• [EXTRACTED DATA]:

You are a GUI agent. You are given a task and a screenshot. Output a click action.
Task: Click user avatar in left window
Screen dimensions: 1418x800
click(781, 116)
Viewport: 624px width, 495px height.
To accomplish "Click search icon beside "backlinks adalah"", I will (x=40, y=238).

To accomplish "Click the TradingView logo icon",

* * *

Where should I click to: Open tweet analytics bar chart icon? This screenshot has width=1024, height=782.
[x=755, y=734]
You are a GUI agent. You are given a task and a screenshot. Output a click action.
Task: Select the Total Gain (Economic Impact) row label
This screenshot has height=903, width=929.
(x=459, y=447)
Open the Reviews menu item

• [YOUR INSTRUCTIONS]:
Please transcribe only the lines in the records above running from the line that has "Task: Click user avatar in left window" through the line that has "the TradingView logo", both included, exactly as they appear.

• [FINAL ANSWER]:
Task: Click user avatar in left window
Screen dimensions: 1418x800
click(781, 116)
Viewport: 624px width, 495px height.
To accomplish "Click search icon beside "backlinks adalah"", I will (x=40, y=238).

To accomplish "Click the TradingView logo icon",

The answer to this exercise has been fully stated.